Rodopsyna jest białkiem o masie 40 kDa (kilodaltonów), składającym się z 348 aminokwasów (AA). Rodopsyna, podobnie jak inne receptory GPCR, posiada charakterystyczny motyw siedmiu a-helis przechodzących przez dwuwarstwę lipidową. Ich długość wynosi odpowiednio od 19 AA do 34 AA. Najkrótsza helisa VIII położona jest równolegle do dwuwarstwy lipidowej, po stronie cytoplazmatycznej [7].

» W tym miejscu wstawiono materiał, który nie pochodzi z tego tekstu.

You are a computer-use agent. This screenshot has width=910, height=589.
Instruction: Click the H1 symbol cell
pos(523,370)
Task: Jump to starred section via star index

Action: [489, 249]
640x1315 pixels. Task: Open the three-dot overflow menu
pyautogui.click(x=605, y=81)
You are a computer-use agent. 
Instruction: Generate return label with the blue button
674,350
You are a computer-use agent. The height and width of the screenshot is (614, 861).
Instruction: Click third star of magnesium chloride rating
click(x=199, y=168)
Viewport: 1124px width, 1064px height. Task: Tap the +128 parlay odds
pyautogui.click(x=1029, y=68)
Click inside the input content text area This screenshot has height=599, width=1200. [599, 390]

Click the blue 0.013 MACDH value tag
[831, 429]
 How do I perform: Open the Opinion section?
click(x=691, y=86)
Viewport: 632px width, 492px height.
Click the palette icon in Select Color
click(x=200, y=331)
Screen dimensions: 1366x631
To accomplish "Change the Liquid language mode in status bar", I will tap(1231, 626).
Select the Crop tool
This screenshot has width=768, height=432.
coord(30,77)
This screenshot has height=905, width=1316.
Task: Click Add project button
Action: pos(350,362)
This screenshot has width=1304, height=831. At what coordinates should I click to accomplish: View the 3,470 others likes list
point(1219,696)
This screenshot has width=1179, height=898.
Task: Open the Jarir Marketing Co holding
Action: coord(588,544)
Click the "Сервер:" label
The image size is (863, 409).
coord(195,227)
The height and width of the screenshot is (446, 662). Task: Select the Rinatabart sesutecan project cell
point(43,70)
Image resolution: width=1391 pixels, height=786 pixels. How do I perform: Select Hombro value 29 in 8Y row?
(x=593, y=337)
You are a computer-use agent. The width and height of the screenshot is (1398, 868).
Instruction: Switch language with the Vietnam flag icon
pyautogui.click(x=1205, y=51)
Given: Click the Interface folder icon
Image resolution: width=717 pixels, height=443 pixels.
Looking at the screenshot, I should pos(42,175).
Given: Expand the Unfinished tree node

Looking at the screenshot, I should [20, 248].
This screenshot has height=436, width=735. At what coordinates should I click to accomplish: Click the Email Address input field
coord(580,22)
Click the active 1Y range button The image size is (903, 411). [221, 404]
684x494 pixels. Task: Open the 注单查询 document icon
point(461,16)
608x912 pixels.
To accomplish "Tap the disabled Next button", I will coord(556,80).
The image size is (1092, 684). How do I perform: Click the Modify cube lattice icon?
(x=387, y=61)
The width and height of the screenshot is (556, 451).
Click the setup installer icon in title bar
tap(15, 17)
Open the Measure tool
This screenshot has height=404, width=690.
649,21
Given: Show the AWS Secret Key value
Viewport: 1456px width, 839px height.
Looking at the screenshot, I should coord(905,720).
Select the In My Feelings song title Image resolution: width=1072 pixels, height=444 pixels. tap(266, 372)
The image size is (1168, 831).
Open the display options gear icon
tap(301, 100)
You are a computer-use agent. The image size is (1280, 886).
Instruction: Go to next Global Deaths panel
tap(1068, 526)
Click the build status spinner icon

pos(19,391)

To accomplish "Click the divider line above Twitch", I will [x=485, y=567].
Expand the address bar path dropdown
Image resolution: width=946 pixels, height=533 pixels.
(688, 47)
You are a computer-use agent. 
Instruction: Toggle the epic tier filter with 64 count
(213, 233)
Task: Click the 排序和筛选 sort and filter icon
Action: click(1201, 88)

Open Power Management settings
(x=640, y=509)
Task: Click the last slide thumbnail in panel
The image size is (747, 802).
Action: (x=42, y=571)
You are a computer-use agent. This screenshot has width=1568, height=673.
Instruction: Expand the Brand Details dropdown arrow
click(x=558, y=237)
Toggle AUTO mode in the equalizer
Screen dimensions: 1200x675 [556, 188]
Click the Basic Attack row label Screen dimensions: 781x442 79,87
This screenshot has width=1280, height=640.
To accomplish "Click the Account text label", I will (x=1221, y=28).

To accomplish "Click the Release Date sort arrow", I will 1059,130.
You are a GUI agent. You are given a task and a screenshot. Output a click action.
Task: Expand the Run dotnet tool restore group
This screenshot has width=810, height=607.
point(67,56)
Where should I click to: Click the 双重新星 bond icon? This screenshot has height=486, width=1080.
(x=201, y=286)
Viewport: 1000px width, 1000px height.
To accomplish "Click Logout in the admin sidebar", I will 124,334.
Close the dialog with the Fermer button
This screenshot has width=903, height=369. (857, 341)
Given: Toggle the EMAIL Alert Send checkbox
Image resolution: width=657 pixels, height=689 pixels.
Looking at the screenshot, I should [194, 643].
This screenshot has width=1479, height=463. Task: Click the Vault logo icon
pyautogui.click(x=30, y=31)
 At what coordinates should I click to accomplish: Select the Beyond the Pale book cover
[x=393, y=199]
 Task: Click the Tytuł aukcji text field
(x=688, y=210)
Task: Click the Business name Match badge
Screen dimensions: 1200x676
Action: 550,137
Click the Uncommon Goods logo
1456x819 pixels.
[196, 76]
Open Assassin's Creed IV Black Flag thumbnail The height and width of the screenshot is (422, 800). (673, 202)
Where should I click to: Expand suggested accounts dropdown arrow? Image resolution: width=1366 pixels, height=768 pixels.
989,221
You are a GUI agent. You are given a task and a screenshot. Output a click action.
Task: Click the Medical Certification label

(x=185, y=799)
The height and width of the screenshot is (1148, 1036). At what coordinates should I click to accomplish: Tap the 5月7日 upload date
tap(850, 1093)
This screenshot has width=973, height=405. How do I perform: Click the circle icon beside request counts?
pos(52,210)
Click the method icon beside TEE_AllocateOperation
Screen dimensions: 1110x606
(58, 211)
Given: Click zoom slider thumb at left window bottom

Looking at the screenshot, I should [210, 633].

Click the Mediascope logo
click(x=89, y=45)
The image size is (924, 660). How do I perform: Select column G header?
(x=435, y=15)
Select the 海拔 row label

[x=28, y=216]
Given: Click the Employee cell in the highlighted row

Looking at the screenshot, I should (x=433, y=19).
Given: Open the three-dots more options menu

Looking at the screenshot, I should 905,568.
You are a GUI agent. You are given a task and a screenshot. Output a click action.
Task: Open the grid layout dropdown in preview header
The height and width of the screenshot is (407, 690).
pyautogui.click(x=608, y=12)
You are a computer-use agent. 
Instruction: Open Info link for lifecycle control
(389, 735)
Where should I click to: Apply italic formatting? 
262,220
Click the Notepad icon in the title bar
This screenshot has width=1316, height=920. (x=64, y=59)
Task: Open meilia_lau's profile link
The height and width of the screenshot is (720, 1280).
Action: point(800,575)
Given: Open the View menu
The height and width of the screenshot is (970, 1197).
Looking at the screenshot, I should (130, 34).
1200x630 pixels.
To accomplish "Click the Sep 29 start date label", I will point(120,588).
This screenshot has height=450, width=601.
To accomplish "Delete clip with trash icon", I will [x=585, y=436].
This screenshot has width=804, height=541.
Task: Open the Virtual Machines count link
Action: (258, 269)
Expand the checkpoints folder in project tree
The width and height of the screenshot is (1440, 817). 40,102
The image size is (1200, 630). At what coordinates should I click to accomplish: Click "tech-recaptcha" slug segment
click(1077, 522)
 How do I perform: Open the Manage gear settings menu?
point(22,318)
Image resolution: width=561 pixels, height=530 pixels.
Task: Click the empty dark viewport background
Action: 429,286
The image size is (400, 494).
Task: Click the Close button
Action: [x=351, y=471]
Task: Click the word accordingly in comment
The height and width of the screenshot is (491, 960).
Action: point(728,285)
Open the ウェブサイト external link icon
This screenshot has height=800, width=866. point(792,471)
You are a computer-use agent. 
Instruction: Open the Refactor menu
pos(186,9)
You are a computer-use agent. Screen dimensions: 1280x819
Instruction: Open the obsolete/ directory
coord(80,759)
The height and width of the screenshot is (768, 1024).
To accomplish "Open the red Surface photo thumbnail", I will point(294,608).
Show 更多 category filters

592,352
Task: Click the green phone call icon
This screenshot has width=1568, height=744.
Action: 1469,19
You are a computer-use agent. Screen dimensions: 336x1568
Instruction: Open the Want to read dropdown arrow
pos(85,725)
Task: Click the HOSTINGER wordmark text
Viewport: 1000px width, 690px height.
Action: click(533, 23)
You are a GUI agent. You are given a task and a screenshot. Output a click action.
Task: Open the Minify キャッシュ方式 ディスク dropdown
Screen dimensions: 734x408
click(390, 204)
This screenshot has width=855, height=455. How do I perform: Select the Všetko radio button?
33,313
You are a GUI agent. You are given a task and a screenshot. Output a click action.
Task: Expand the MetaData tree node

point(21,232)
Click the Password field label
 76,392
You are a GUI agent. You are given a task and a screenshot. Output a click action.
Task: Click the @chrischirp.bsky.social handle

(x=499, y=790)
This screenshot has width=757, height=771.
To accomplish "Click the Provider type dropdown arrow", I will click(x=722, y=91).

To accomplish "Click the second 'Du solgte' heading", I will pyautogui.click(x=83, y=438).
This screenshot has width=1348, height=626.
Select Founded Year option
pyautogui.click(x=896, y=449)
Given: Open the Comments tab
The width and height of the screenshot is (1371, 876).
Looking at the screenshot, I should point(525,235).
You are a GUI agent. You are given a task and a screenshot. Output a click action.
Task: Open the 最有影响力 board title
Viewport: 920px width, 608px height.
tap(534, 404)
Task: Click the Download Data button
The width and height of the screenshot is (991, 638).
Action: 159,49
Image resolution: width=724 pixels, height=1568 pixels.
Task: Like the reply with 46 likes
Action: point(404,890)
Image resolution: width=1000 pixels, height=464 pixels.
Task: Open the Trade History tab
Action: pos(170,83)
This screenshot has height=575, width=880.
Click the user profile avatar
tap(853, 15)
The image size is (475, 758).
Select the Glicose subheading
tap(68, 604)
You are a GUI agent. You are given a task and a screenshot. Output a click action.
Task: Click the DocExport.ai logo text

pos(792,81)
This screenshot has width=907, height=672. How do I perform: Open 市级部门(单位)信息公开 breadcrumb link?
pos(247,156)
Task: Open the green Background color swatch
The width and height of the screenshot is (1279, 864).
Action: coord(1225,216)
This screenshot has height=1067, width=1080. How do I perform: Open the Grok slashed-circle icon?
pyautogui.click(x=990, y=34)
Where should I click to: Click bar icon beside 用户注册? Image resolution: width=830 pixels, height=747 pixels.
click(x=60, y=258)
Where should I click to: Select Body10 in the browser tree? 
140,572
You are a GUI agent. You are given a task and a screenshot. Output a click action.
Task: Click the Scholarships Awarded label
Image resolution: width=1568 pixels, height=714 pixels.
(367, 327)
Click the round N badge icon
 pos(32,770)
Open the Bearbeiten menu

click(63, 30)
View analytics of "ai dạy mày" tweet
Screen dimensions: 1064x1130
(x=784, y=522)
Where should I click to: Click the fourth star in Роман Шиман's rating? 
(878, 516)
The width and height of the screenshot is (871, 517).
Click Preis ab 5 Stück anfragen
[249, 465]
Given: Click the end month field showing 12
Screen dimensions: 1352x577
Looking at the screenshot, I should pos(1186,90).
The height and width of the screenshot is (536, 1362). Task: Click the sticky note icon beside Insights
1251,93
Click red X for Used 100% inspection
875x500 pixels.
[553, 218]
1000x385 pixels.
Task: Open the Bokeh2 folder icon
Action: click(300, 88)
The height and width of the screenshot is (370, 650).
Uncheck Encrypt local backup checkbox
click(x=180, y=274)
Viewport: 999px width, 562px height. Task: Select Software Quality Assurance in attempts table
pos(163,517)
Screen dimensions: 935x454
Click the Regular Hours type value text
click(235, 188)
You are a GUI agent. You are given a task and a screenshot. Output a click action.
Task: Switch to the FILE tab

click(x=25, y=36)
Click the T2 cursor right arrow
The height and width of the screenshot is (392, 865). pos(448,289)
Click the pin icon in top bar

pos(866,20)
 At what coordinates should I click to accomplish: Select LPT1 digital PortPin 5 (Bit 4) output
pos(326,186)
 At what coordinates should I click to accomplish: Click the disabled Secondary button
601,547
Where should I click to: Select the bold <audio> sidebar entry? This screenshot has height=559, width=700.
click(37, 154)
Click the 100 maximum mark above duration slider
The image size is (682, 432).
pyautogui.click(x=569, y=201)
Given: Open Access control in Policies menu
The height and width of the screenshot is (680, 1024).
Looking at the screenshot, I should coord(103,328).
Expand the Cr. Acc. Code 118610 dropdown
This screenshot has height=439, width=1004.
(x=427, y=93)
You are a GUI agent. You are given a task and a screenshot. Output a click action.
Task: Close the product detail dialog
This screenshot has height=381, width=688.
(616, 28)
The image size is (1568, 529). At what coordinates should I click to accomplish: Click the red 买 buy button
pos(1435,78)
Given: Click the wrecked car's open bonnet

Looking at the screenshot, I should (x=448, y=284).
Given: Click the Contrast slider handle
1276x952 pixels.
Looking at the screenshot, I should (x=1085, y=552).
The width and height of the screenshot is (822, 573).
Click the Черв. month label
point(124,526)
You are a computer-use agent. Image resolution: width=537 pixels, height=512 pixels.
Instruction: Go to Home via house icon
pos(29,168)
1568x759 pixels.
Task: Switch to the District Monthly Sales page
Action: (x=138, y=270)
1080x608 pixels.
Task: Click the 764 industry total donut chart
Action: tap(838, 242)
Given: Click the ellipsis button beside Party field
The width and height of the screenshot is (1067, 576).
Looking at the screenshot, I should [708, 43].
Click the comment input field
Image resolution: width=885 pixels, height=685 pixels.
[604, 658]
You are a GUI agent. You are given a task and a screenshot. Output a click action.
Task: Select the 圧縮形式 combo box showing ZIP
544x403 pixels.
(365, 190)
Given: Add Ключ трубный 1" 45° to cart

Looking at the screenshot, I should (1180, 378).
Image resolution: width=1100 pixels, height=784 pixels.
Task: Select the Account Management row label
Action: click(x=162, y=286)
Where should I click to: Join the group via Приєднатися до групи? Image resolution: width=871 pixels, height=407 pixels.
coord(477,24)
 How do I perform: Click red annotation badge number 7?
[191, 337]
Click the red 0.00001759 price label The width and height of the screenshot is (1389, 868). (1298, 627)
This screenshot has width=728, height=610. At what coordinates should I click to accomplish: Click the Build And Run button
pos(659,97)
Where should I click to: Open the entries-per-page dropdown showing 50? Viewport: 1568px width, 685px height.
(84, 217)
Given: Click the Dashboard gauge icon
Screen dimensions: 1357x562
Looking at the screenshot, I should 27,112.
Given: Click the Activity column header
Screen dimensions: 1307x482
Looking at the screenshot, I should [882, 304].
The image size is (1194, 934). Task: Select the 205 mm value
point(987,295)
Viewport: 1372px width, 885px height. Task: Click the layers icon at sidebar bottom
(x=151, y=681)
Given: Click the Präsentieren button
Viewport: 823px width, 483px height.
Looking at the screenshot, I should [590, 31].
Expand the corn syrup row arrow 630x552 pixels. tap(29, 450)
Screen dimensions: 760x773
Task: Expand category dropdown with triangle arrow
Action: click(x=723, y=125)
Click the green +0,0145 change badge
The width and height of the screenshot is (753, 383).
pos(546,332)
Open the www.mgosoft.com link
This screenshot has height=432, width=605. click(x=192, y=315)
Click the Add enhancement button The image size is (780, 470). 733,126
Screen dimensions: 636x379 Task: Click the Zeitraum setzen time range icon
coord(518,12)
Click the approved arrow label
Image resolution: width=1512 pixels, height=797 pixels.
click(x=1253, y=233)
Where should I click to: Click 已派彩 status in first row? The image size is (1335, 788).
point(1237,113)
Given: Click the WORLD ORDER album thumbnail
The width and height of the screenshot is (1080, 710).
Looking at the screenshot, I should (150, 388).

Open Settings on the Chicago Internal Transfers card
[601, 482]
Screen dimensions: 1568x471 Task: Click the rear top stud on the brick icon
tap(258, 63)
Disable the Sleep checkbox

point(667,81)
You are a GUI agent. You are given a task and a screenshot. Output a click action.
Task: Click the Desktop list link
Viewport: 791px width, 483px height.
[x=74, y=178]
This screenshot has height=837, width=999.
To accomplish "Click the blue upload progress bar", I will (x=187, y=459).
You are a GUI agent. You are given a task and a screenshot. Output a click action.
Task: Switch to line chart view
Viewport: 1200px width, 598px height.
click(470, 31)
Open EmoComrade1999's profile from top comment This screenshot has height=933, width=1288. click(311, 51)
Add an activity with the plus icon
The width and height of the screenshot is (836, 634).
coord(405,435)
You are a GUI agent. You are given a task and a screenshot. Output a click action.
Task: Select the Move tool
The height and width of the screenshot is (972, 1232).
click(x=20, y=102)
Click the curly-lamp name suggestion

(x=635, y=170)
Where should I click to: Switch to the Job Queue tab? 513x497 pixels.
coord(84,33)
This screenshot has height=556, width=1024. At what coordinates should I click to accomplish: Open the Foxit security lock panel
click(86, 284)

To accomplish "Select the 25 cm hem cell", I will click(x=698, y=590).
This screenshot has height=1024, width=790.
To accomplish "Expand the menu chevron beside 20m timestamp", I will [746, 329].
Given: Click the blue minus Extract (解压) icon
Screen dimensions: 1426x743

N-koniec rodopsyny zbudowany jest z 33 AA i jest dosyć sztywny bowiem jego konformację stabilizuje b-kartka utworzona przez reszty Thr:4-Glu:5 oraz Tyr:10-Val:11 [8]. Dwie reszty asparaginowe zlokalizowane na pozycji 2 oraz 15 (Asn:2 oraz Asn:15) są miejscami glikozylacji receptora. Helisy transbłonowe rodopsyny posiadają nieregularną budowę oraz są odchylone od pionowej osi białka [7]. Zgięcia helis powstają głównie na skutek występujących w sekwencji reszt: prolin oraz glicyn. Największe zgięcia w TMH:VI oraz TMH:VII spowodowane są przez obecność dobrze zachowanych w sekwencji reszt Pro:6.50 oraz Pro:7.50. W helisach TMH:II oraz TMH:V występują odstępstwa od a-helikalnej struktury drugorzędowej na skutek obecności dodatkowych aminokwasów, odpowiednio: Gly:2.56 oraz Phe:5:47, tworzących w miejscu występowania fragmenty p-helisy. Również w rejonie zgięcia TMH:VII, fragment łańcucha białkowego przyjmuje nietypową konformację helisy 310. Pętle łączące helisy są relatywnie krótkie z wyjątkiem EL:II oraz IL:II. Najdłuższa pętla rodopsyny (EL:II), zlokalizowana pomiędzy helisami TMH:IV oraz TMH:V, szczelnie przykrywa miejsce wiązania retinalu zapobiegając prawdopodobnie samoistnej aktywacji rodopsyny, co jest niezwykle istotne dla procesu widzenia [9]. Fragmenty pętli łączącej TMH:IV oraz TMH:V: Ile:179 do Glu:181 oraz Ser:186 do Ile:189, tworzą strukturę b-kartki [8]. Za stabilizację pętli EL:II odpowiada dodatkowo wiązanie disulfidowe tworzone pomiędzy Cys:3.25 z helisy TMH:III oraz Cys:187 z pętli EL:II. Najdłuższą pętlą znajdującą się po stronie wewnątrzkomórkowej jest IL:II, łącząca TMH:IV oraz TMH:V. Porównanie wszystkich dostępnych struktur krystalicznych rodopsyny, zdeponowanych w bazie PDB, pozwala przypuszczać, iż fragment ten nie przyjmuje jednoznacznie określonej, stabilnej konformacji. Duże wartości czynnika temperaturowego dla tego odcinka łańcucha peptydowego również sugerują jego wysoką mobilność. Domena tworząca C-koniec receptora, od Asn:310 do Ala:348, nie jest dobrze upakowana. Między obecnymi tam aminokwasami nie występują żadne oddziaływania usztywniające ten fragment łańcucha białkowego. Krótka helisa H:VIII, znajdująca się na powierzchni błony, jest stabilizowana dzięki palmitylacji Cys:323 i Cys324 [10]. Długie palmitylowe łańcuchy, obecne na końcu tej helisy, są trwale zakotwiczone w błonie komórkowej.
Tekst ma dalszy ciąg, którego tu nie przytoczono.